Remove from heat and, using a strainer, press the mixture through the mesh and discard any remnants. With a pastry brush, apply the glaze onto the cake while the cake is still warm. If the glaze is too thick, thin to a preferred consistency with drops of water.
Makes about 1 cup, enough to cover the top and sides of a 9 or 10 inch layer or tube cake
6 oz. (good) semisweet or bittersweet chocolate, like Lindt
6 oz. (¾ cup heavy cream
1 tablespoon light corn syrup
1 tablespoon Grand Marnier, Cointreay, or dark Jamaican rum (optional)
¾ teaspoon vanilla
½ – 1 teaspoon hot water, if needed
Blend vanilla and liqueur/rum together and set aside.
Break the chocolate into 1-inch pieces and place in the basket of a food processor and pulse until finely chopped. Transfer into a medium sized bowl and set aside.
Heat the cream and corn syrup in a saucepan, on low, until it reached a gentle boil. Once to the gently boil, immediately and carefully pour over the chocolate. Leave it alone for one minute, then slowly stir and mix the chocolate and cream together until the chocolate is melted and incorporated into the cream. Carefully blend in vanilla mixture. If the surface seems oily, add ½ – 1 teaspoon hot water. The glaze will thicken, but should still be pourable. If it doesn’t thicken, refrigerate for about 5 minutes, but make sure it doesn’t get too cold!
Cut a cardboard disk slightly smaller than the cake. Divide the cake into 3 layers and place the first layer top-side down on the disk. Using a pastry brush, moisten the layer with 3-4 tablespoon of warm sugar syrup. Measure out 1 cup of praline buttercream and set aside.
Spread the bottom layer with a ¼-inch thickness of the remaining buttercream. Cover with ½ of the whipped cream, leaving ¼-inch border around the edge of the cake. Place the middle layer over the first, brush with sugar syrup, spreading with buttercream. Cover with the remaining whipped cream.
Moisten the cut side of the third layer with additional sugar syrup and place cut side down on the cake. Gently, press the sides of the cake to align the layers. Refrigerate to chill for at least 30 minutes.
Lift the cake by sliding your palm under the cardboard. Holding a serrated or very sharp night with an 8-inch blade held parallel to the sides of the cake, trim the sides so that they are perfectly straight. Cut a slight bevel at the top to help the glaze drip over the edge. Brush the top and sides of the cake with warm apricot glaze, sealing the cut areas completely. Chill while you prepare the ganache.

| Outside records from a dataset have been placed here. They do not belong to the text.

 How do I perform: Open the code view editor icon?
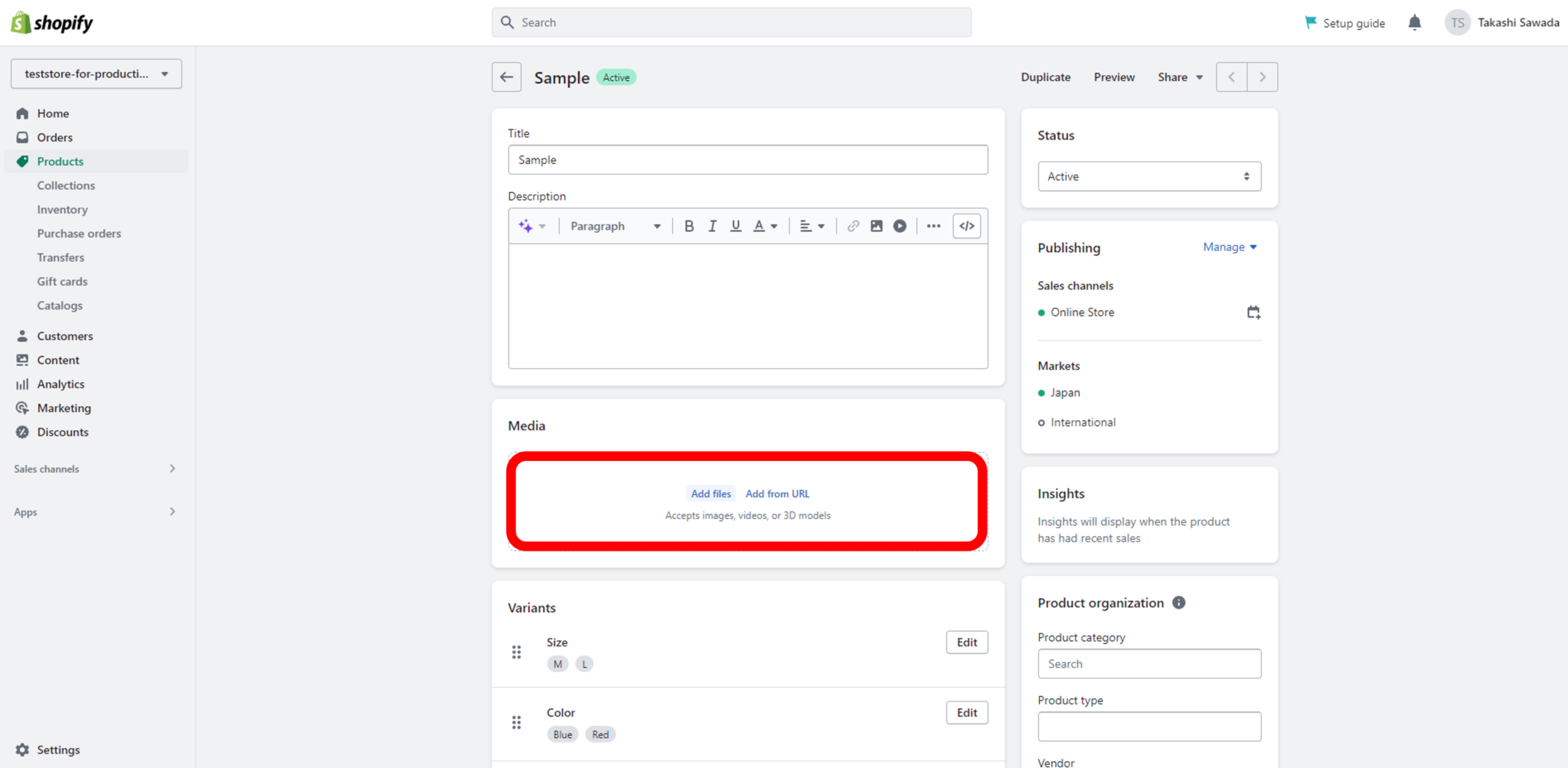966,225
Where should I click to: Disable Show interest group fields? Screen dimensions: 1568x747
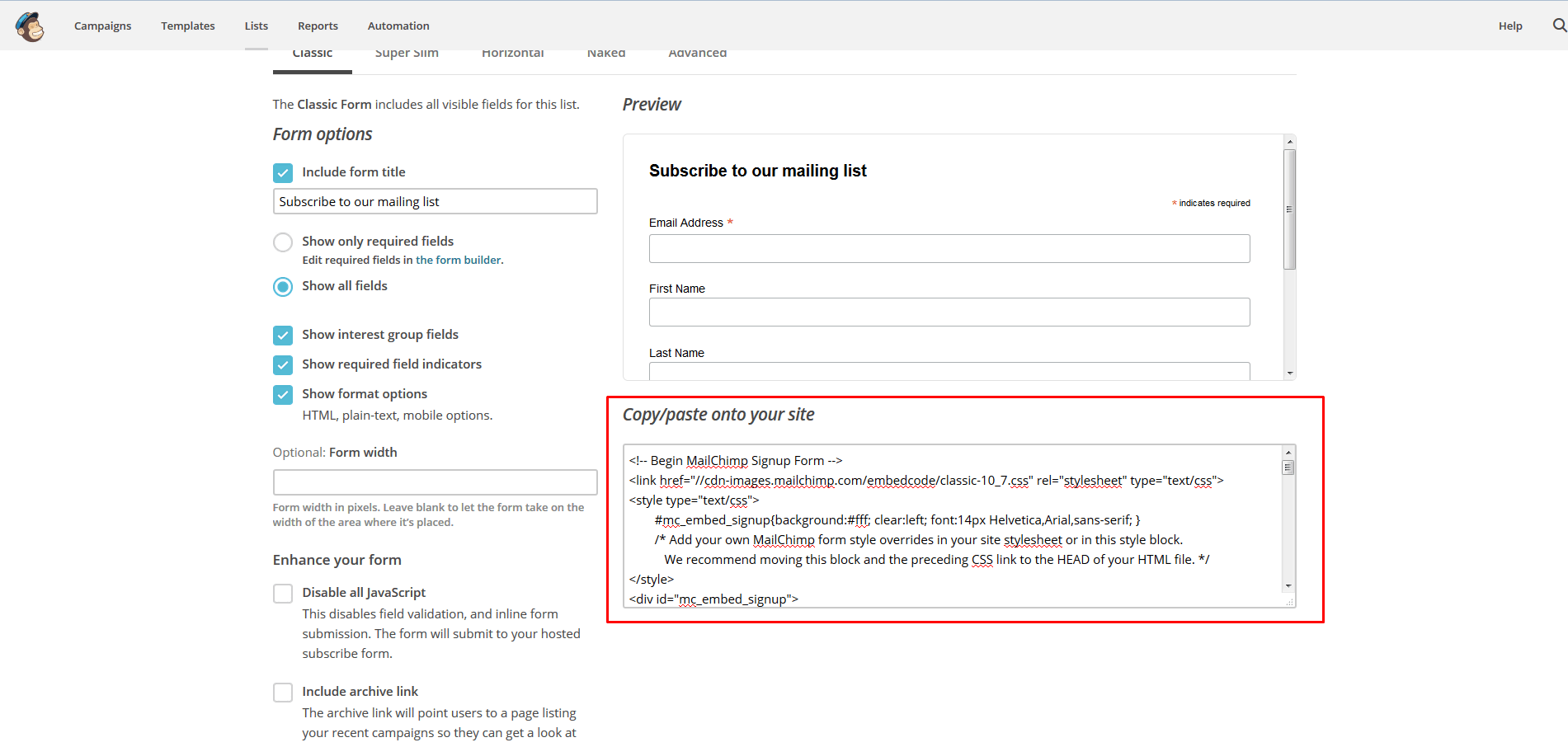click(x=283, y=336)
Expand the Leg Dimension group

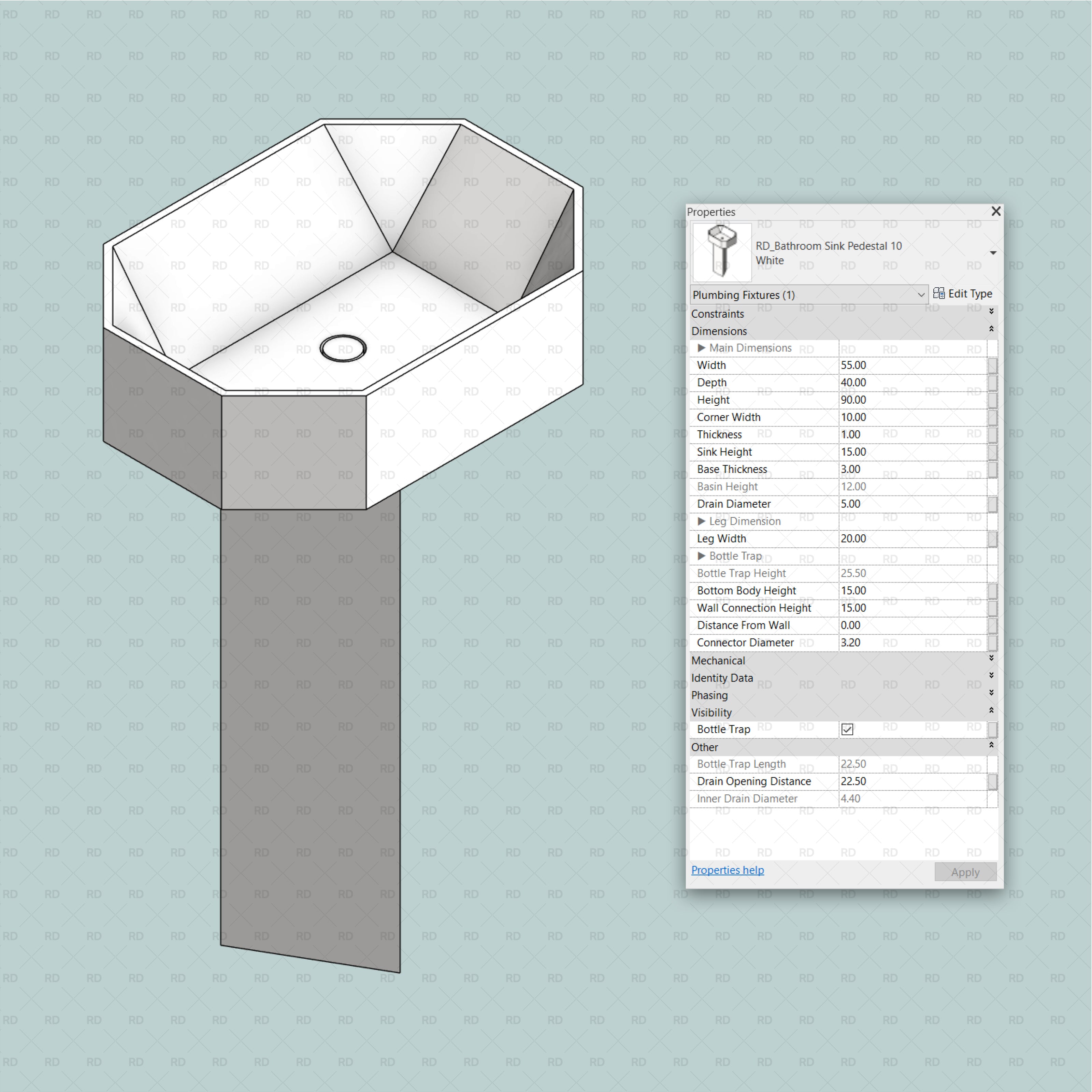point(702,521)
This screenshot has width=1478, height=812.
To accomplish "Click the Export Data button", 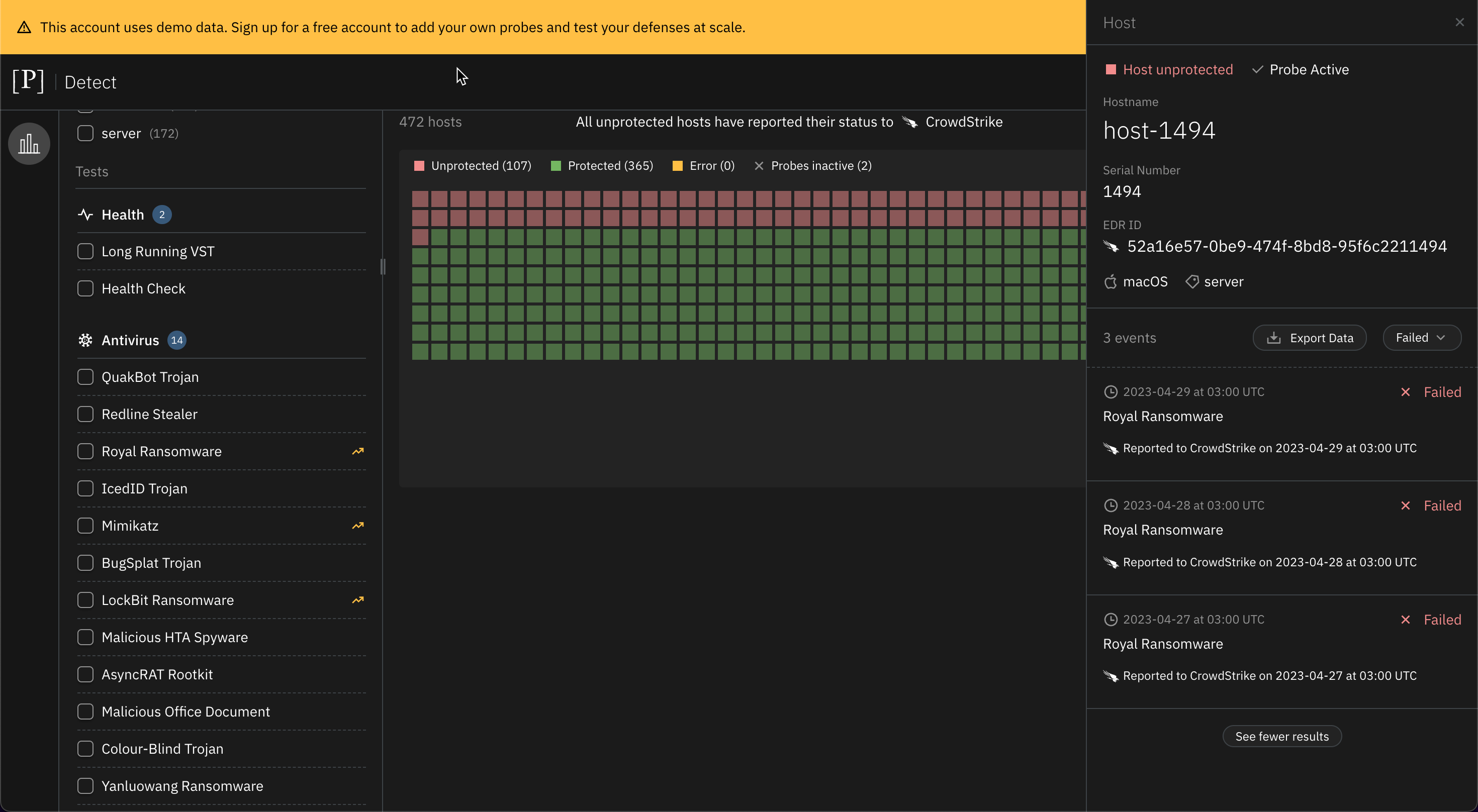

Place a rack over a large shallow pan to catch the ganache drippings. Remove the gateau from the refrigerator and put it the rack. With a metal spatula in hand, and holding the saucepan about 10 inches above the cake, pour the ganache onto the cake’s center. Move the spatula over the top of the ganache about 4 times to get a smooth and mirror-like appearance. The ganache should cover the top and run down the sides of the cake. When the ganache has been poured and is coating the cake, lift one side of the rack and bang it once on the counter to help spread the ganache evenly and break any air bubbles. (Work fast before setting starts.) Patch any bare spots on the sides with a smaller spatula, but do not touch the top after the “bang”. Let the cake stand at least 15 minutes to set after glazing.